What is missing? Optimizer zero grad-ed, loss-backproped but still doesn't train

This model does not train, but when I remove all the auxiliary code like the ones that keep track of loss and other metrics, it trains well. I am using the default torch initialization.

class Model(Base):
    def __init__(self, config, name
              .
              .
             ):
        
        
        super(Model, self).__init__(config, name)
        
        self.args = Args()
        kwargs = locals(); del kwargs['self']
        self.args.__dict__.update(kwargs)

        #This order matters
        self.setup_training_params ()
        self.setup_dataset         ()
        self.setup_model_params    ()
        
        self.build_model          ()
        self.setup_stats_records  ()

        self.setup_optimizer_functions ()

        self.loss_function = nn.NLLLoss()
        
    def build_model(self):
        self.conv1 = nn.Conv2d(3, 20, 5, 1)
        self.conv2 = nn.Conv2d(20, 50, 5, 1)
        self.conv3 = nn.Conv2d(50, 50, 5, 1)

        self.fc1 = nn.Linear(3200, 500)
        self.fc2 = nn.Linear(500, self.output_size)
            
    def setup_stats_records(self, *args, **kwargs):
        # Model stat records
        self.__build_stats__()
        self.best_model_criteria = self.test_accuracy
        self.best_model = 1e-6, self.cpu().state_dict()
        
    def setup_optimizer_functions(self, *args, **kwargs):
        #Loss functions and optimizers
        self.optimizer     = optim.SGD(self.parameters(),
                                       lr=0.01, momentum=0.1)

    def accuracy_function(self, output, labels):
        return (output.max(dim=1)[1] == labels).float().mean()
    
    def train_one_batch(self, input_):
        ids, (x, ), (label, ) = input_
        B, C, H, W = x.size()
        
        x = self.__( x.transpose(1, 3), 'x')
        x = self.__( F.relu(self.conv1(x)), 'conv1')
        x = self.__( F.max_pool2d(x, 2, 2), 'maxpool1')
        
        x = self.__( F.relu(self.conv2(x)), 'conv2')
        x = self.__( F.max_pool2d(x, 2, 2), 'maxpool2')

        x = self.__( F.relu(self.conv3(x)), 'conv3')

        x = self.__( x.view(B, -1),    'after flattening')
        x = self.__( F.relu(self.fc1(x)),   'fc1')
        x = self.__( self.fc2(x),           'fc2')

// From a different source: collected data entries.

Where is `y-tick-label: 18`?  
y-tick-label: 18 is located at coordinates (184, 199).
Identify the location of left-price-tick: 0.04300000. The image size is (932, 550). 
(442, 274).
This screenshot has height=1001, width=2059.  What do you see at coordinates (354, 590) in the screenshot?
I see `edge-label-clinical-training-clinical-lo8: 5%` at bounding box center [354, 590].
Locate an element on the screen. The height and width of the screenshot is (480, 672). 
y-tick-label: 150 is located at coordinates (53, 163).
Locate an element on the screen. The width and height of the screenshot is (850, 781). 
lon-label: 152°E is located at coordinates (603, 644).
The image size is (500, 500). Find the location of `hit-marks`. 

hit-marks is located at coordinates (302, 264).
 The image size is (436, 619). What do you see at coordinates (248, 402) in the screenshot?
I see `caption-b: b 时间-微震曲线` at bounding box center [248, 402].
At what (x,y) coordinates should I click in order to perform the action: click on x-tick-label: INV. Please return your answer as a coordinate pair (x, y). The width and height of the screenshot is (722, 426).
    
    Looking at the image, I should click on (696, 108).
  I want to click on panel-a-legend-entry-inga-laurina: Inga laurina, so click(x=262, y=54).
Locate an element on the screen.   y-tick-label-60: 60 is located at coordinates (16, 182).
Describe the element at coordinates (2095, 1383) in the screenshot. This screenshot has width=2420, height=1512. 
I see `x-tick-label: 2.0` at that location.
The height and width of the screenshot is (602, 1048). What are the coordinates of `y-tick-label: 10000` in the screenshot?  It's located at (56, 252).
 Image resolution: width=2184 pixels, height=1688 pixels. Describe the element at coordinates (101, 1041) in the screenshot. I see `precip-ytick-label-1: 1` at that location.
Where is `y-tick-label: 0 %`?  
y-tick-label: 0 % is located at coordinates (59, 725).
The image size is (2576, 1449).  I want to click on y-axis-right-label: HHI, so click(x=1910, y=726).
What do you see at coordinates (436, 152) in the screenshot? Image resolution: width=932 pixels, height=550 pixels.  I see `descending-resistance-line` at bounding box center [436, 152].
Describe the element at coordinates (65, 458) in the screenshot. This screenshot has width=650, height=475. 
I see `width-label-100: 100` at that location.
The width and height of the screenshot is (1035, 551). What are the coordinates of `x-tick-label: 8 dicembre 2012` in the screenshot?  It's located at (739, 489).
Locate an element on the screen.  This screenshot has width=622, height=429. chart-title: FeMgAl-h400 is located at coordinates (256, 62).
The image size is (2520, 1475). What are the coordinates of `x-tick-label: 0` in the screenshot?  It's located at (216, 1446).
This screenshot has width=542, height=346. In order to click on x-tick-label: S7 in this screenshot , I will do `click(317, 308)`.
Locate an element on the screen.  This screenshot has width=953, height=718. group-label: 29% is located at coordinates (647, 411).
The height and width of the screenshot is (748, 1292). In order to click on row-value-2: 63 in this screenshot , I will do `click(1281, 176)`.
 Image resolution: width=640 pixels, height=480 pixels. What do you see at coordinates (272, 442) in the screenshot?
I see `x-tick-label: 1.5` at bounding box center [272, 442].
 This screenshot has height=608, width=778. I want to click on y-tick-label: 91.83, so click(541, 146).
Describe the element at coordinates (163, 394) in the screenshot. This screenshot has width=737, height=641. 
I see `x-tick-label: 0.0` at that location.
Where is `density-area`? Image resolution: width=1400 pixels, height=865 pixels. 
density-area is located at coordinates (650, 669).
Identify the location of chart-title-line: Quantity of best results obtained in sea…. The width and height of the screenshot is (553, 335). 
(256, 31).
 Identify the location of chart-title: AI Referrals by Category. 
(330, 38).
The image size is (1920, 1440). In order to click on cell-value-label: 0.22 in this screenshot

        output = F.log_softmax(x, dim=1)
        
        return (output
                , self.loss_function(output, label)
                , self.accuracy_function(output, label)
        )
    
    def do_train(self):
        for epoch in range(self.epochs):

            self.log.critical('memory consumed : {}'.format(memory_consumed()))            
            self.epoch = epoch
            if  epoch % max(1, (self.checkpoint - 1)) == 0:
                #self.do_predict()
                if self.do_validate() == FLAGS.STOP_TRAINING:
                    self.log.info('loss trend suggests to stop training')
                    return
                           
            self.train()
            losses = []

            for j in tqdm(range(self.train_feed.num_batch), desc='Trainer.{}'.format(self.name())):
                self.optimizer.zero_grad()
                input_ = self.train_feed.next_batch()
                _, loss, __ = self.train_one_batch(input_)

                print('loss: ', loss.item())
                losses.append(loss)
                loss.backward()

                self.optimizer.step()

            epoch_loss = torch.stack(losses).mean()
            self.train_loss.append(epoch_loss.item())

            self.log.info('-- {} -- loss: {}\n'.format(epoch, epoch_loss))
            for m in self.metrics:
                m.write_to_file()

        return True

I would try to compare the loss, outputs, and gradients of both models (plain model and “metric model”) for a single sample and make sure both models have valid gradients etc.

1 Like

I just made this change - zeroing grad right after optimizer.step() and this works. I cannot figure out why, but this works.

          for j in tqdm(range(self.train_feed.num_batch), desc='Trainer.{}'.format(self.name())):
                self.optimizer.zero_grad()
                input_ = self.train_feed.next_batch()
                _, loss, __ = self.train_one_batch(input_)

                print('loss: ', loss.item())
                losses.append(loss)
                loss.backward()

                self.optimizer.step()

          for j in tqdm(range(self.train_feed.num_batch), desc='Trainer.{}'.format(self.name())):
                input_ = self.train_feed.next_batch()
                _, loss, __ = self.train_one_batch(input_)

                print('loss: ', loss.item())
                losses.append(loss)
                loss.backward()

                self.optimizer.step()
                self.optimizer.zero_grad()

I tried loss and outputs and but didn’t check gradients. Loss and output remained almost same, throughout the epochs.